To-date the typical readers (control group) dataset has been analysed extensively and the analysis of the dytslexic group is ongoing and showing promising results. Our main key finding is that the speech areas optimise their processing strategy to both the perceptual and linguistic properties of the speech stimulus. Specifically we found that speech parsing at the syllabic level as indexed by speech-to-brain extrainemt in the theta band (6.5-8 Hz, Figure 1A) was reduced in the temporally jittered speech. Concurrently for the jittered speech there was a smaller effect of top-down semantic predictions (Figure 1B representational similarity analysis RSA) in the left-frontotemporal sensors. Together this shows that the ability to parse speech efficiently through speech-to-brain entrainment to quasi-periodic syllabic elements is critical for enabling more efficient higher-order semantic prections. However, when speech was both contextually and temporally predictable the cortical tracking in the delta band (0.5 Hz, Figure 1A) associated with word and phrase tracking was reduced. This implies that for normal unmodulated speech predictability reduced the level of lexico-syntactic tracking.
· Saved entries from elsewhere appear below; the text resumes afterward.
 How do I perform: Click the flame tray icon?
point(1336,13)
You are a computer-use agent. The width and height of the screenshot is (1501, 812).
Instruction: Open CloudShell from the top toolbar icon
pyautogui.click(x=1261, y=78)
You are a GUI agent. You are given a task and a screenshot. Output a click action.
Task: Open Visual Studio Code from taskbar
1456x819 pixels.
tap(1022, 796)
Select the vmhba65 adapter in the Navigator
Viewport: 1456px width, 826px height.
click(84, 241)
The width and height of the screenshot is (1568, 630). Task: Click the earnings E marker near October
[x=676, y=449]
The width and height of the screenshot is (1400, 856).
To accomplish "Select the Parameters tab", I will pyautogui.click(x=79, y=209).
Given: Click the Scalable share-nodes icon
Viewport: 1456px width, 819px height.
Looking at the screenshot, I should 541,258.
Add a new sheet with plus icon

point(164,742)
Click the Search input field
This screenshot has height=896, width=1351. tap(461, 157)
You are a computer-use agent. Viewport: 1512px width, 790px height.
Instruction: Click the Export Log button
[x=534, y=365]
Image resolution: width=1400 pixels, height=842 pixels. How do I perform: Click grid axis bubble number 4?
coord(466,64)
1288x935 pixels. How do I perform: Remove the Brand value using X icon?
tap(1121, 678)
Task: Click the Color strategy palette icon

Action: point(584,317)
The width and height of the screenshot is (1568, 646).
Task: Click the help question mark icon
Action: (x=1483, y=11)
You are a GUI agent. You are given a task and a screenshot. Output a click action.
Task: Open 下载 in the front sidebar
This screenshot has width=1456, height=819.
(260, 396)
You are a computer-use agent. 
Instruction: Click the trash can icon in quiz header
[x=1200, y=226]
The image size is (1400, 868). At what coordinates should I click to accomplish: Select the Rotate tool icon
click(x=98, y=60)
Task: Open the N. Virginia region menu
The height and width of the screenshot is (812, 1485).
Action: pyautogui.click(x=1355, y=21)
Dyslexic data analysis is underway. We compared sentence processing strategies in age- and non-verbal IQ matched groups of dyslexics and controls. Behaviourally dyslexic participants are predictably worse on measures of phonological processing. The neuroimaging analysis further showed that dyslexic cortical entrainment in the theta range related to syllabic parsing was worse than the controls. Furthermore dyslexics also did not show reduction of delta band entrainment for contextually and temporally predictable speech. This suggests that unlike the controls, predictability did not reduce the efforts of higher-order lexico-syntactic parsing. At the same time, however, dyslexics show similar effects of predictive context processing as indexed by well-explored N400 effects - a reduction of signal amplitude for more predictable words. Overall, this preliminary analysis suggests that while lower-level linguistic processes in poor and dyslexic readers are affected, higher-level contextual analysis remains intact. The ongoing work on the dataset seeks to explore these effects in greater detail.
Key findings presented so far for control and emerging results for dyslexics participants expanded our understanding of the predictive processing of speech within the cortical networks. By combining oscillatory and multivariate techniques for data analysis with neural network methods for stimuli selection we showed that language processing is naturally flexible and this should have an impact on our understanding of language recovery and design of the remediation strategies that make use of this inherent flexibility.

The PreSpeech project has also served as a stepping stone for new collaborative cross-disciplinary research. Together with colleagues from the Computer Science faculty in the University of the Basque Country we are using data collected in this project to design neural network tools for dyslexia diagnosis from MEG data. We expect this side of the project to have a significant impact on the future tools of diagnostics informed by neuroimaging and in future more personalised medical assessment.